El tono de Arledge se hizo aún más duro y despectivo.

– Usted, marino, es tan poco sutil -dijo- que nunca podría darse cuenta de cuándo estoy fingiendo y cuándo no, y por ello no le reprocho que piense que ahora lo hago. Pero está usted muy equivocado. Me habría gustado ayudar a escapar al capitán Kerrigan, pero no lo hice y crea que lo lamento de veras. Debió habérseme ocurrido.

Entonces Fordington-Lewthwaite perdió definitivamente el control de sus nervios. Se volvió hacia la cada vez más numerosa concurrencia y gritó:

– ¿Lo han oído? ¿Lo han oído todos bien? ¡Ha confesado que fue él quien ayudó a escapar a Kerrigan!

Lederer Tourneur intervino entonces:

– No diga estupideces, Fordington-Lewthwaite. Todos hemos oído lo que el señor Arledge ha dicho;

Fordington-Lewthwaite se encaró de nuevo con Arledge y dijo:

– Usted ha confesado que le habría gustado ayudar a escapar a Kerrigan, ¿no es cierto?

– Así es.

– ¿Cómo sabemos, entonces, que no lo ha hecho?

– Una pregunta tan idiota no merece contestación -respondió Arledge.

Fordington-Lewthwaite dio entonces unos pasos hacia el umbral de la puerta y dijo:

– ¡Wonham! ¡Venga con unos hombres y arreste inmediatamente a este sujeto!
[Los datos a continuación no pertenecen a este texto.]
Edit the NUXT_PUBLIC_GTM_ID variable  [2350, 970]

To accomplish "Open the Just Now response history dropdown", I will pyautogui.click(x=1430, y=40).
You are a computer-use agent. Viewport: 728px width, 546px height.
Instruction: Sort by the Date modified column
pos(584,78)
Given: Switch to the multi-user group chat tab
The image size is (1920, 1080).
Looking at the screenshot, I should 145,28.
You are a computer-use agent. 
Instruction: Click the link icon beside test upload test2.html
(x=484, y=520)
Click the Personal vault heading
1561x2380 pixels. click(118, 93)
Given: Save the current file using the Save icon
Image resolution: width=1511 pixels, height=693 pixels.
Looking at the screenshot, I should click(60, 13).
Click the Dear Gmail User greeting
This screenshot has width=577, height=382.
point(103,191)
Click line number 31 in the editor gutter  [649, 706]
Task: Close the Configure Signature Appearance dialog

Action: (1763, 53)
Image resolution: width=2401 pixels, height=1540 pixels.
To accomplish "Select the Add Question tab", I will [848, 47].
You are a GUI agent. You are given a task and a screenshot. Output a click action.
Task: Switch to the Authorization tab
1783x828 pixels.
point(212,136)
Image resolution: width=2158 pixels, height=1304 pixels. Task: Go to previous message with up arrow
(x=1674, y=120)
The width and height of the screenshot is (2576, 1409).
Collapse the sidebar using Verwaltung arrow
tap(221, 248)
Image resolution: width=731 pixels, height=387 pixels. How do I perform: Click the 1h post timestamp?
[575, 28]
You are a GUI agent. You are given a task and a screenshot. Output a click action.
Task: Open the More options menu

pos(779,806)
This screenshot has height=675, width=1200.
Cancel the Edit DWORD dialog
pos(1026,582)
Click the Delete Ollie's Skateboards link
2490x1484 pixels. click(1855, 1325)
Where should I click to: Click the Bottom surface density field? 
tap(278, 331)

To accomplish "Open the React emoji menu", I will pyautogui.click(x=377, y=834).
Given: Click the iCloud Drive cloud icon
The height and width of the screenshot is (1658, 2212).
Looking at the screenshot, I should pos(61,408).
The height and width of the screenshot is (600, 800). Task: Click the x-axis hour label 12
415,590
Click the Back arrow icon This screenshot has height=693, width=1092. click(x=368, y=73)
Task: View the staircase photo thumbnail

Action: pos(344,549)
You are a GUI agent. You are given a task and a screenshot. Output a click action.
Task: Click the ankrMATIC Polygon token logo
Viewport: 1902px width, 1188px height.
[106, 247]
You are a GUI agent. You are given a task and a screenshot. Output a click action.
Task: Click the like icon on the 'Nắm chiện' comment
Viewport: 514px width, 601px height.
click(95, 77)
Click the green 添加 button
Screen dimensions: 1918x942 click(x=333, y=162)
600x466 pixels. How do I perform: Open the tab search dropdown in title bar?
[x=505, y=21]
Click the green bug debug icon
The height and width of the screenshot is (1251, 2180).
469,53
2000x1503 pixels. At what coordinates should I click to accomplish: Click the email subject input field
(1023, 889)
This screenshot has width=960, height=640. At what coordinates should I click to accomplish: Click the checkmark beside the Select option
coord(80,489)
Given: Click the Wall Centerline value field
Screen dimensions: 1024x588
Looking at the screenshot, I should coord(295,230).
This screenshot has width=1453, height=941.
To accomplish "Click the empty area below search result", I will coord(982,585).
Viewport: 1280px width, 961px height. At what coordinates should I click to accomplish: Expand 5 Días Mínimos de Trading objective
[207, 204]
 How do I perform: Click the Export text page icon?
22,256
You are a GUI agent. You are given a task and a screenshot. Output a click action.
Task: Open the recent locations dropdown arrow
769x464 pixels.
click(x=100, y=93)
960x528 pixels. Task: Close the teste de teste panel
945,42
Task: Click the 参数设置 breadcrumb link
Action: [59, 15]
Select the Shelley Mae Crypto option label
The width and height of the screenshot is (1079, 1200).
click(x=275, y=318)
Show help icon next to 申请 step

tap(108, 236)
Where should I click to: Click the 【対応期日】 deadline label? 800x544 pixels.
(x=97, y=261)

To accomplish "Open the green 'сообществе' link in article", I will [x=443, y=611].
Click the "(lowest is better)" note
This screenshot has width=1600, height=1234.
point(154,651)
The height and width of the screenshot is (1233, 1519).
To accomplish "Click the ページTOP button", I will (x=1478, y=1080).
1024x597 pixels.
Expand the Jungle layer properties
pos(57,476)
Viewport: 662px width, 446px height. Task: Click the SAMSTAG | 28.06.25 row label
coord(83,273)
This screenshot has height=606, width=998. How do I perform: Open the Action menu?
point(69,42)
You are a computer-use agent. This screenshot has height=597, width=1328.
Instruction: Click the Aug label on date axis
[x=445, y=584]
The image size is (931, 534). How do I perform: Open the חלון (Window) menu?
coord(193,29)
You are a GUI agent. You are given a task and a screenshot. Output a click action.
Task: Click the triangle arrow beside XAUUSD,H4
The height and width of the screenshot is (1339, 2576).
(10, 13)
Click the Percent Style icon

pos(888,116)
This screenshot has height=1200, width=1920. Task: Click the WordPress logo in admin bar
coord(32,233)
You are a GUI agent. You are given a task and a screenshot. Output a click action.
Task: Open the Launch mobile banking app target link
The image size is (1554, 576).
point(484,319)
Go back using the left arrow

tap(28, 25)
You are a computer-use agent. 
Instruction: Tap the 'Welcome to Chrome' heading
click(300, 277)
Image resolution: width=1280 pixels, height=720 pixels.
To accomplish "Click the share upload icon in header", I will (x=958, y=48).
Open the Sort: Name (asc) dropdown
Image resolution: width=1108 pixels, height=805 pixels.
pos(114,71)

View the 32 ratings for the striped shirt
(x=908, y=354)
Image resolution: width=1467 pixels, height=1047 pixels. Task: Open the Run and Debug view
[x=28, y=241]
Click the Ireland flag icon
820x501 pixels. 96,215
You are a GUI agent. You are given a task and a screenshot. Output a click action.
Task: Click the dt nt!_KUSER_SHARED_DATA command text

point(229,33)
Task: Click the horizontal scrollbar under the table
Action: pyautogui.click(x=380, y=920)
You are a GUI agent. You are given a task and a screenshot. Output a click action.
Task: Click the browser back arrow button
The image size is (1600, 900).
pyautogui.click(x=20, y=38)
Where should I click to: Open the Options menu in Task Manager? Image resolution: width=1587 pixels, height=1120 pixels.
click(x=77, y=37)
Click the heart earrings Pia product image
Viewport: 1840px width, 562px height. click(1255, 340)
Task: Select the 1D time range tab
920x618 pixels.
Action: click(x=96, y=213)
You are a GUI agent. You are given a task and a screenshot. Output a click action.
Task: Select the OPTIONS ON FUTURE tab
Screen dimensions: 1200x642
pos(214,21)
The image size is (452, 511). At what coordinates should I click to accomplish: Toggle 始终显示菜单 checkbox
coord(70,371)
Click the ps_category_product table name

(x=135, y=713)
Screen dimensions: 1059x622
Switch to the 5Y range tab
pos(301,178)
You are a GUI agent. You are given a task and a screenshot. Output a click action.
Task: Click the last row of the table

Algunos marinos y el citado Wonham se llegaron hasta el lugar en que estaba Fordington-Lewthwaite, pero entonces Lederer Tourneur se interpuso y dijo:

– Escuche, Fordington-Lewthwaite. Está usted exagerando. No abuse de su poder, que al fin y al cabo no le va a durar mucho. Ya sabe que el capitán Seebohm está prácticamente restablecido, y yo también puedo darle mi versión de los hechos. Está usted obrando de forma ilegal. Tenga por seguro que si arresta al señor Arledge le acusaré de más de un cargo en cuanto estemos en territorio de jurisdicción británica.